I then sat for the next three hours or so with Oscar's dad at his stand. It was actually a great spot because I was able to observe the flow of the bike market and chat with Oscar's dad about his history of working with bikes. And he replaced a part that's been giving me trouble with my saddle!
Once I was feeling more energetic, Lenka and I set out for home. Unfortunately, I had to ride my bike back because I couldn't just abandon it, and when I got to Lenka's house, my energy was drained once again. I slept a few hours in her bed, tried to eat dinner but had absolutely no appetite, then went home in a taxi, got in bed at 7pm, and slept nearly straight-through until 11 the next morning! Talk about being wiped! I spent the rest of that day chilling in bed, gradually regaining my appetite, then went to sleep hoping to feel better the next day.

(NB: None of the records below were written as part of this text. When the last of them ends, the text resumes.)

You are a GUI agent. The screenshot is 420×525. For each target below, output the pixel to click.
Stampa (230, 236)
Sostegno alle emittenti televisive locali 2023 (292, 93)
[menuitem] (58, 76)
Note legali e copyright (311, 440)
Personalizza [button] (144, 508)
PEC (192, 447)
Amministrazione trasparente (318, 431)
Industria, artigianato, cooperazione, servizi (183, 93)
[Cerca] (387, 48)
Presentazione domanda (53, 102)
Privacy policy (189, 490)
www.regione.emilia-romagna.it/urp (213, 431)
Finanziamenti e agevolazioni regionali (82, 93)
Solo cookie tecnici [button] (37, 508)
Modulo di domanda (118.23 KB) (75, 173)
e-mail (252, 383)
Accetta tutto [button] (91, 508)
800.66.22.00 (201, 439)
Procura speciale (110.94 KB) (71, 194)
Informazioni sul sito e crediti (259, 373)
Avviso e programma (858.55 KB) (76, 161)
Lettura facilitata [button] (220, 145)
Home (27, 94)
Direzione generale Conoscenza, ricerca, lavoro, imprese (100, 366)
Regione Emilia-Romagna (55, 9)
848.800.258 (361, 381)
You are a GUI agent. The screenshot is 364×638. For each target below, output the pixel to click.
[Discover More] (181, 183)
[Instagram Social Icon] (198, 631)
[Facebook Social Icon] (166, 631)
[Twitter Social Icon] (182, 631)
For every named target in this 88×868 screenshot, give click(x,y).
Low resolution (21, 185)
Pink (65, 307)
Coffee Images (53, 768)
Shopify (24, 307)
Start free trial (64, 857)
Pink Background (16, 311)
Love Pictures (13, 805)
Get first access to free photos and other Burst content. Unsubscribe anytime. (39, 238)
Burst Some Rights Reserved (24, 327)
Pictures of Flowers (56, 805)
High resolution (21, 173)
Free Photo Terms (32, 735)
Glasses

As luck would have it, I woke up feeling great! And starving! So, at 10am, when my friends showed up ready to go on a biking adventure, of course I had to accept. Five of us headed to the town of Sipe Sipe, a relatively flat 25km away. And I felt good all day! Though it was probably wish that I declined to partake of the traditional beverage of the town, guarapó, which is a fermented fruit (alcoholic) drink.
Here's the gang hanging out in the Plaza Principal!
What we really go for: to take goofy photos!
Lenka remarked near the end of the ride that we are the worst cyclists in Cochabamba: we leave late, spend most of the day eating/drinking, then are lucky if we make it back before dark! But really, who doesn't want to make a Sunday outing (or Monday in this case, because it was a holiday) a whole-day affair?! Isn't that what bike touring is? So I am happy to have found a group of medium-hard core cyclists because I've certainly been able to explore a lot of the area but also relax and connect as friends because of it.
Unfortunately, my rapid return to health did not last, and my diarrhea took a turn for the worse a few days later. I was prepared to call the doctor today, but my digestion finally seems to be improving, as of yesterday. Such is the life for us gringos here.